Hoping for an evolving definition of sex
On Mar. 4, Kaitlin Prest came to NVU to talk to with students, staff, faculty, and community members about the complexities of relationships and consent.
Prest, an audio artist of 10 years, played tapes from her Brooklyn-based podcast, “The Heart,” which appears on Radiotopia.
Her podcast “tries to show what healthy relationships actually look and sound like,” said Prest, “We tell love stories that challenge our ideas of what being a woman, or a man looks like.”
Coordinator of First Year Events/Experience Emily Neilsen helped guide the tapes, also leading a discussion with Prest on the realities of relationship miscommunication.
Before the event started, Neilsen set the stage for an open, safe environment—leading with a trigger warning about its contents. “You’re welcome to leave at any point without receiving any judgment,” said Neilsen, “We also have some resources here for you. The counseling center will be open tomorrow morning. We also have the Clarina Howard Nichols Center here who works to combat sexual assault and domestic violence.”
The opening tape started by introducing Prest’s own initial experiences with sex and relationships. The tape talked about the contents of her teen diaries, and that “being desired was the one idea that accompanied the most space,” said Prest. It introduced to the listeners that being socialized as a woman ingrains in you from a young age that being pretty or desirable to men is your main source of power. It teaches young girls that by attracting men, that’s how you were going to be secure for the rest of your life—rather than teaching them that they could be secure on their own.
By starting the presentation with the initial idea that being attractive is important, Prest then explored the experiences she’s had with men, and the things she’s done (as well as many other women) in an effort to preserve men’s perspective of her, regardless of her own feelings.
In almost every story Prest struggled to say no—to affirm her own desire of ending the situation—while the men would ask over and over until she’d eventually relent. This faux acceptance of the situation came from a desire either to make her counterpart(s) stop asking, or to preserve their feelings. “You made it very clear what your boundaries were and he just kept trying to steer it [the situation] towards what he wanted to do,” said Neilsen after pausing the tape.
In the next tape Prest talked to some of the men she trusts most about their experiences with crossing sexual lines, with or without protesting from their counterpart. “All I was thinking about was how I felt,” said Prest’s first love. “That was what made these experiences so scary,” said Prest, “because the whole time I was with these men I never thought about how I felt. I was only thinking about how they felt. I even did this thing I didn’t want to do just to make them feel better.”
After pausing this tape Neilsen and Prest started a conversation that dissects power dynamics in sexual relationships, and how these dynamics affect every other power structure in our society. “If you are asked by your boss to do something that makes you feel uncomfortable you’re going to say yes, because you don’t want to make them upset. The same can be said for sexual partners,” said Prest. This shouldn’t be confused with BDSM related power-plays, which are born from consensual sex rather than a sense of entitlement over someone else’s body. “Today, there’s still no one definition of what sex is, and that’s why there’s this idea that sex is a negotiation.” said Prest.
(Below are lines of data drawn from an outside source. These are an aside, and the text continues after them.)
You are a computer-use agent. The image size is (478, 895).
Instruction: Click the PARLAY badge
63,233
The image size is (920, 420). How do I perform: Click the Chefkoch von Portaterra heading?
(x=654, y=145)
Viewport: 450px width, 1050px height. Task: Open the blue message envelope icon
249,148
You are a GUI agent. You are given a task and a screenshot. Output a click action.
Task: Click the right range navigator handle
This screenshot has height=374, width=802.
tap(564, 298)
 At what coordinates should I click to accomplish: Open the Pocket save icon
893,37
According to Prest, the problem with confusion surrounding consent doesn’t stem so much from men as it stems from the way we [society] perceive power.
“If power is to be dominant, and to be dominant is to be masculine, and to be masculine is to be strong, and to be strong means having your way be the way—that is some shit that we really need to start looking at,” said Prest, who noted that New York state law states that “consent is not the absence of a no, it is the presence of a yes,” meaning that you can give it, take it back, give it again, and so on. This law encourages people to constantly be checking in with their partners to ensure consensual sex.
“I don’t want to hear ‘be careful,’”said Prest. “I don’t want to constantly be doing this calculus in my head of, ‘am I safe?’ I want to be able to walk down the street and know that I’m safe, and that’s what having privilege is.”
By opening the floor for people’s feelings on this matter, Prest hopes that the definition of sex will eventually evolve into both people involved in actively wanting to make each other feel good.
Anyone wanting more information on consent, is encouraged to visit the Wellness Center.